En 1976 à peine, après plusieurs chefs-d'œuvre qui font d'ores et déjà de lui l'un des réalisateurs les plus importants de la planète, Sidney Lumet se décide à réaliser cet ovni antisystème particulièrement corrosif. Certes la noirceurs de Serpico, la force politique d'Un Après-midi de chien et la dénonciation du système judiciaire de 12 hommes en colère avaient laisser deviner que Lumet n'allait pas faire dans le politiquement correct, mais bien caresser à contre-poil l'Amérique et ses mythes et institutions.


Ce Network (au sous-titre français ridicule) se présente sous la forme d'une bourrasque outrancière, inclassable, hystérique et délirante, où les personnages semblent avoir tous perdus en pleine conscience et volonté leur humanité, soumis désormais à la rentabilité et à la course à l'audience, puisque c'est ainsi que se chiffre la réussite à la télévision.


Le film n'a pas du tout vieilli, il est même assez terrifiant d'acuité dans sa vision de ce que deviendra plus tard (en son temps, soit aujourd'hui pour nous), ce medium alors assez récent qu'est la télévision. Lumet en explore avec malice les possibilités, aussi glaçantes qu'exaltantes, tétanisant son spectateur face à la naissance d'un monstre devenu incontrôlable, qui se retourne contre ses créateurs, et devient autonome.
Il y a autant d'horreur que d'admiration, de jubilation que de cynisme morbide devant ce spectacle autant manipulé que manipulant, autant dirigé par le peuple que par une élite dominante.

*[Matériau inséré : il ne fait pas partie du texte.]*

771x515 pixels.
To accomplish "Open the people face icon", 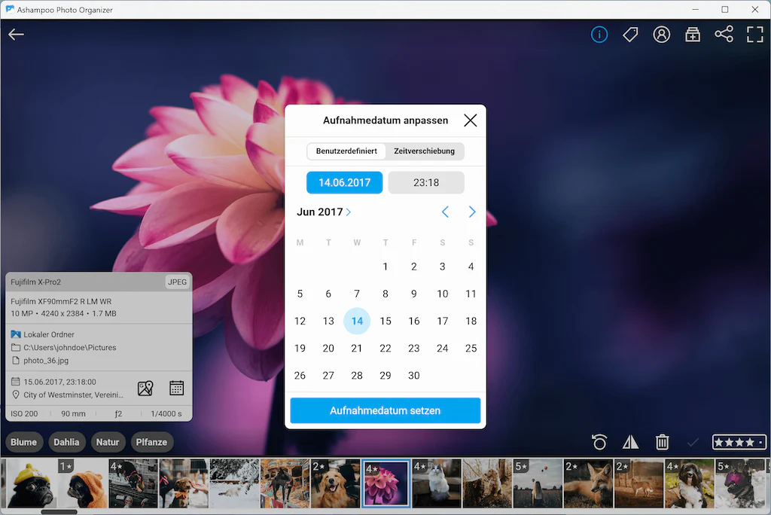I will pyautogui.click(x=661, y=35).
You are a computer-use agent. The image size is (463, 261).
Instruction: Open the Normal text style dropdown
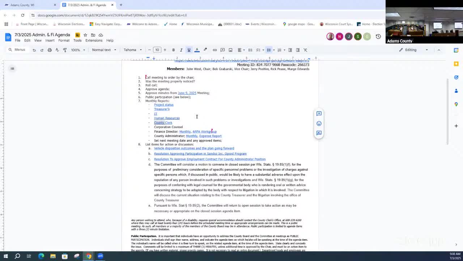(x=104, y=50)
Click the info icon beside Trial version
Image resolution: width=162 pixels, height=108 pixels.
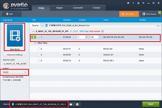point(103,31)
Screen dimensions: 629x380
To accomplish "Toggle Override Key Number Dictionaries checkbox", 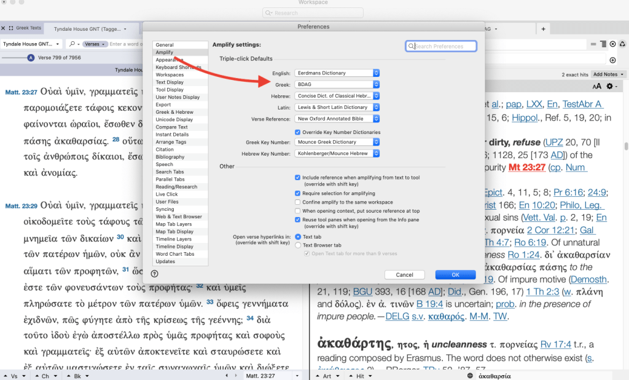I will tap(298, 132).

Le film va souvent très loin, de par sa mise en scène virevoltante, son scénario sans limites, ses acteurs hystériques et comme en transe, possédés par un mal supérieur (Faye Duanaway mérite son unique Oscar pour ce rôle glaçant de réalité). Il va parfois presque trop loin, se frayant parfois difficilement un chemin entre la farce et la charge politique et dystopique (bien que ce sentiment de ton inclassable lui siée bien et provoque un agréable sentiment pour le cinéphile). Il perd malheureusement aussi beaucoup de son efficacité en accumulant quelques sous-intrigues amusantes mais pas nécessaires (les associations entre groupes terroristes, l'histoire d'amour entre Max Schumacher et Diana Christensen, provoquant de vraies baisses de rythme) et en jonglant avec énormément de thèmes qu'il aborde sans vraiment les traiter pleinement, et dans lesquels il s'embourbe parfois, par manque de cadre.

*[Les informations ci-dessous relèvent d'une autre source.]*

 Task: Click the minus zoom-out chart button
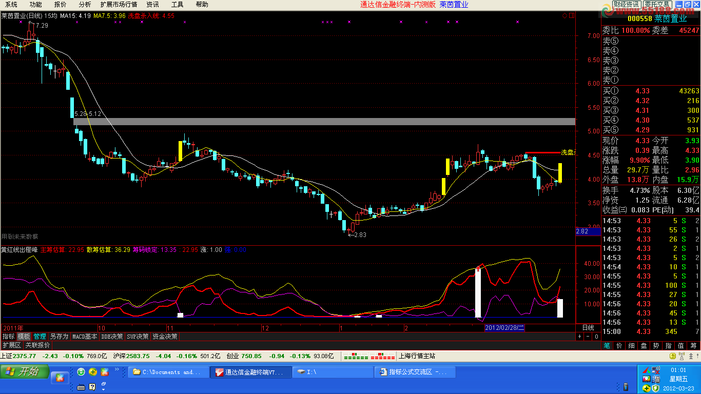pos(588,337)
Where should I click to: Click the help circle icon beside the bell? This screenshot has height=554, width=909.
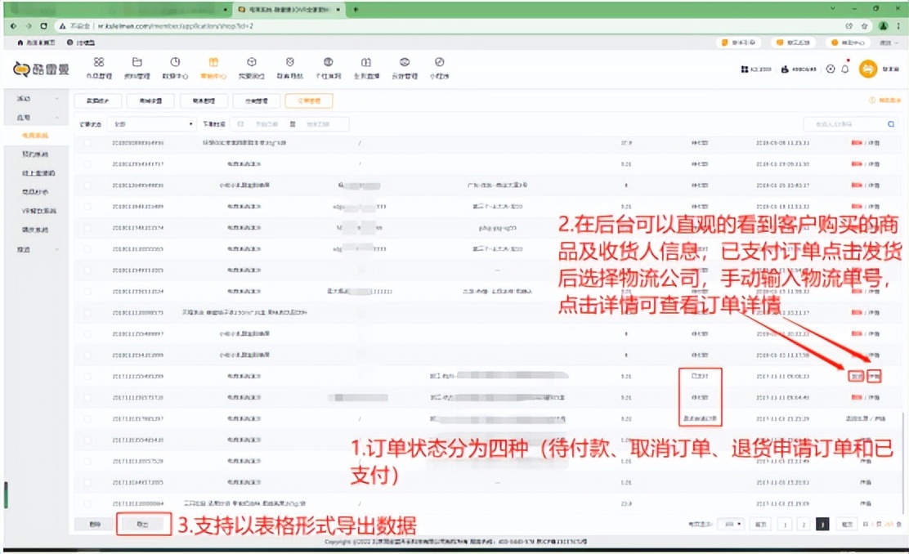pyautogui.click(x=831, y=69)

Mais on ressort lessivé de ce Network criant de vérité, qui décrit (et c'est sa théorie) un monde dans lequel le journalisme n'est plus soumis à l'information, mais l'information soumise au journalisme, soumis lui-même à la machine économique du capitalisme dirigée par quelques hommes dominants, une information devenue donc un produit rentable comme un autre, dans la liste de ce dont le capitalisme s'empare. Un monde qui en pronant l'individu l'efface progressivement, le pousse, par son accomplissement béat, dans la consommation à une uniformisation toujours plus poussée, un monde où tout a une valeur sur le marché, où tout est réutilisable à des fins politiques et commerciales, y compris la perte de repère, la haine et la misère d'une génération.
Par ce film cynique, Sidney Lumet explore ce nouveau medium qu'est l'écran cathodique, devinant alors David Cronenberg et son Videodrome, devinant même, soyons fous, le Joker de Todd Philips, dressant le portrait d'un capitalisme qui se mue finalement en communisme nouveau et vidé de son âme, et pensant faire une bouffonnerie hallucinée de ce qui est, près de cinquante ans plus tard, une part de notre réalité.